Data lines —
========
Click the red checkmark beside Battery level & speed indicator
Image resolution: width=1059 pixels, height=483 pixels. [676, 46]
========
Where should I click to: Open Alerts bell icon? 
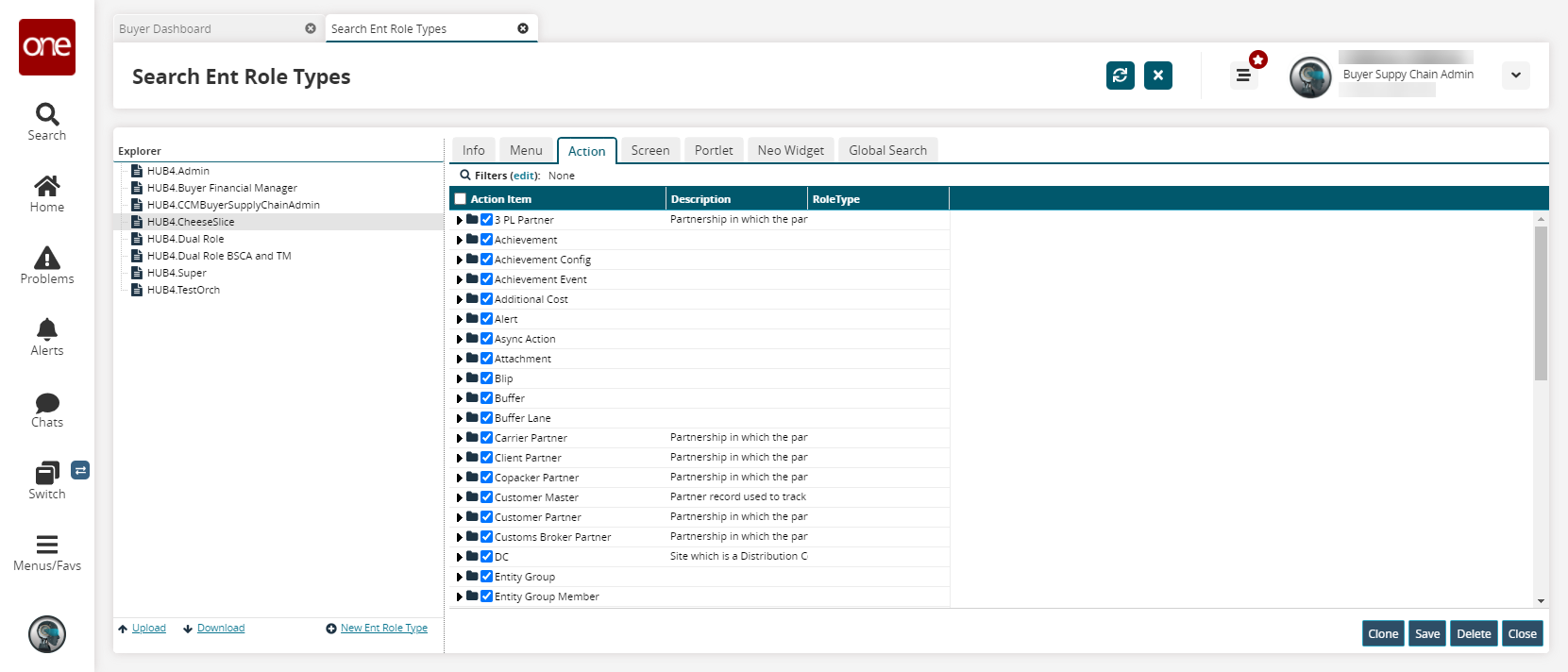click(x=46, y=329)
========
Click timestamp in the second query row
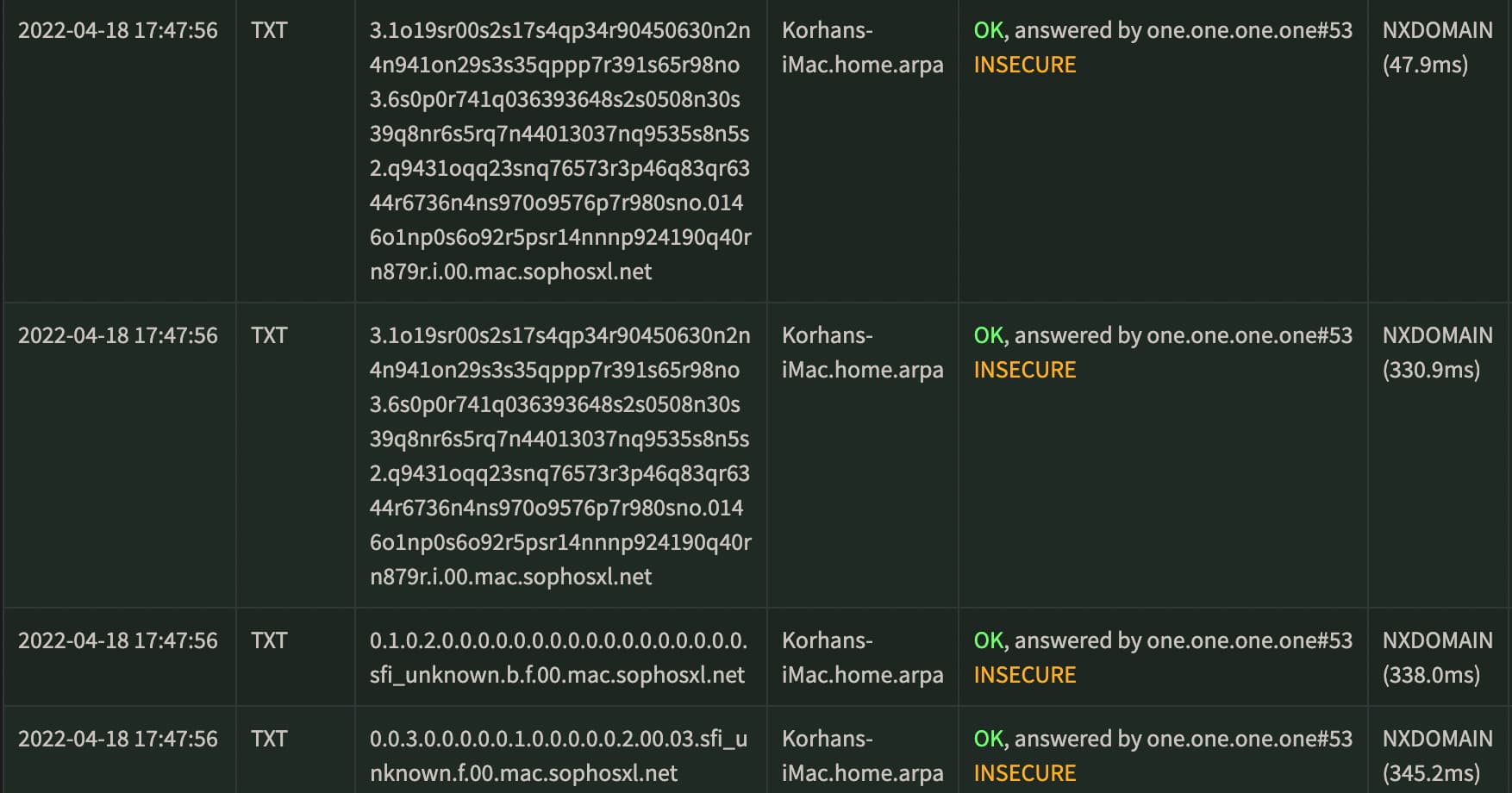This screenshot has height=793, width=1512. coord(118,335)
========
Exercise description —
Convert the listing above into a Markdown table with the columns Number and Entry, beginning at the line containing "Click the red" and continuing through the line containing "Image resolution: width=1059", and omit any blank lines.

The result —
| Number | Entry |
|---|---|
| 1 | Click the red checkmark beside Battery level & speed indicator |
| 2 | Image resolution: width=1059 pixels, height=483 pixels. [676, 46] |